En una sociedad en la que se necesita etiquetas para casi todo, es abocarse a una situación sin salida fácil. ¿Qué podemos hacer al respecto?

Muchas veces, hablando con otras mujeres en la misma situación, sale el tema de la onomástica madrastril. Pocas son las que reconocen que dicen abiertamente que son las madrastras de fulanito o menganito y no por vegüenza hacia ellos, sino por el horror que produce la palabra. En algunos casos, cabe destacar, que sí influye a decisión de forma voluntaria por parte de la persona de no querer formar parte de la vida del hijastro. En ese caso, es evidente que la respuesta ante la opción de ser una madrastra va a ser un claro “no”. Pero en los casos en los que no es así, creo que las personas implicadas han inventado más formas de autonombrarse a sí mismas que términos hay para nombrar nuestros propios órganos reproductores.

Haciendo honor a la verdad, creo que tengo que poner mi caso personal por delante. Yo no he tenido la oportunidad de ser proclamada “La madrastra de…”, no me he autoproclamado “madrastra de…” tampoco y he de reconocer que siempre he querido evitar el término en la medida de lo posible. Hasta con mi propia madrastra.

Mi madrastra ha recibido nombres varios: ha sido nombrada por su nombre de pila muchas veces (siempre nos hemos dirigido a ella así), ha sido la mujer de mi padre y ha sido también mi otra mamá. Cuando mi padre nos dejó caer durante una cena familiar que ella era mi madrastra y que quizás debería llamarla así, las dos nos sorprendimos y respondimos al unísono “NO”. Ahora lo pienso en retrospectiva y es algo lícito que nos opusiéramos con tanta firmeza al término porque ambas sabíamos lo que ello representaba, el horror hecho mujer. Pero la realidad es que en este momento de mi vida no tengo forma más honesta y a la vez más afectuosa para llamarla. Y me explico.

Considerándola abiertamente como mi madrastra y no sólo la mujer de mi padre, le estoy dando un valor y un lugar en nuestra vida que sí ha tenido y que tendrá porque es de facto la mujer de mi padre y también la mujer que, cuando ha sido necesario, nos ha puesto el plato en la mesa, la que nos ha peinado y la que ha escuchado mis problemas en el colegio mientras he sido pequeña. Llamándola madrastra delante de otras personas sin tener nada malo que decir de ella estoy dando normalidad al término y estoy siendo realista ante una experiencia que yo misma estoy viviendo en este mismo instante vital. Tengo una madrastra, no tiene verrugas en la cara, no fue mala persona con nosotras, sigue queriendo a mi padre y sigue sintiendo afecto por nosotras, a pesar de las muchas circunstancias vitales. Sólo por eso se merece algo más que ser una simple mujer de.

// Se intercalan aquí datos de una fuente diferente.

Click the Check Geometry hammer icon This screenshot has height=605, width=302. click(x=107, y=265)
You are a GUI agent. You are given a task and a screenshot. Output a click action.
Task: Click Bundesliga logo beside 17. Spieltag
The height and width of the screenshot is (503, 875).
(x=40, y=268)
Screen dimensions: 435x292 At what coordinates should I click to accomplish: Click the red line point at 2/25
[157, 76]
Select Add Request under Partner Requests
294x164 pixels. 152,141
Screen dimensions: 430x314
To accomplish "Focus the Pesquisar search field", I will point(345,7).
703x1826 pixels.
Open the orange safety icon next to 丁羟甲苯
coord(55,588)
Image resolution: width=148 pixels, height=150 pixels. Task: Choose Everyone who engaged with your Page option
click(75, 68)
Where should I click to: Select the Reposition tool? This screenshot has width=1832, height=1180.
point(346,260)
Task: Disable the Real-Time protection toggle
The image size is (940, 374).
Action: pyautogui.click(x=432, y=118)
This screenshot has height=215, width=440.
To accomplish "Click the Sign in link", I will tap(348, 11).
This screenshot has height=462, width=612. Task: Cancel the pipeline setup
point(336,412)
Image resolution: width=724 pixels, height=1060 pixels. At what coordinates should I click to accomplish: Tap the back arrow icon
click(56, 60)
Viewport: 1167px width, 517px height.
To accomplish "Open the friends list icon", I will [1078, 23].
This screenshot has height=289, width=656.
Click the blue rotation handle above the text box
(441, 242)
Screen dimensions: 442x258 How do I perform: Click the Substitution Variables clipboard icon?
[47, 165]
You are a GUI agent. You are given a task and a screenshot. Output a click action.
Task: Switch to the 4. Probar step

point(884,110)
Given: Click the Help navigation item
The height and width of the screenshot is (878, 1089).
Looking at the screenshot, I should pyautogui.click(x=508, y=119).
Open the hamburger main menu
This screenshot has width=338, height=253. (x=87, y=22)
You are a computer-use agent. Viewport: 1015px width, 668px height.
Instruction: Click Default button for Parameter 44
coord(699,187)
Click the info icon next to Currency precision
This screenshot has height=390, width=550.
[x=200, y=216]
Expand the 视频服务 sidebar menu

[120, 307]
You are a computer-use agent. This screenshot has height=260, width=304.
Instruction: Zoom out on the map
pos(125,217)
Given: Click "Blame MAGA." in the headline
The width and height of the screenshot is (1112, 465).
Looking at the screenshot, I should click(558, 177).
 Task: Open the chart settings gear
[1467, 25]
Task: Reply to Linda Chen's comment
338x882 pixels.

Usar el término madrastra para hablar afectuosamente de la mía me está dando el espacio para poder ubicarme yo también en mi propio término. De alguna manera siento que estoy “limpiando” todo lo que por mucho tiempo me hicieron creer acerca de  lo que las madrastras son o deben de ser y me está ayudando a ser más crítica con lo que yo misma he vivido de pequeña y lo que quiero para mí misma.

Algunas madrastras tendrán más relación con sus hijastros, otras tendrán menos. Algunas tendrán relaciones poco satisfactorias y otras muy satisfactorias. Pero todas comparten el rasgo común de presencia en la vida de los hijastros y eso es un detalle que nunca se va a poder borrar.

Al inicio de este recorrido de forma escrita por mi vida y pensamientos no quise hacer uso tampoco de la palabra madrastra (ya se sabe, madre virtual). Ahora lo miro con retrospectiva y sigue pareciéndome gracioso. Se inició como una broma familiar entre mi pareja y yo pero a la vez me surge la duda ¿Él también tenía reticencias a nombrarme madrastra malvada del reino?

Aunque sigo sin sentirme 100% cómoda con el término, y posiblemente me cueste tiempo y esfuerzo hacerlo, soy totalmente consciente de cuál es mi papel en toda esta locura de vida que llevamos y no pretendo ser ni hacer nada que mis tres chicos no esperen de mí. Al fin y al cabo, tan sólo les debo algo a ellos.

Por eso han sido ellos los que al final me han puesto nombre, además del propio (con algunas variaciones sonoras, morfológicas, etc. Para darle un toque al asunto). Han decidido que yo, además de mi persona, soy el cariño de todos. Y parece ser que eso es lo que más cuenta ahora mismo. El cariño que nos profesamos.  Y nada más.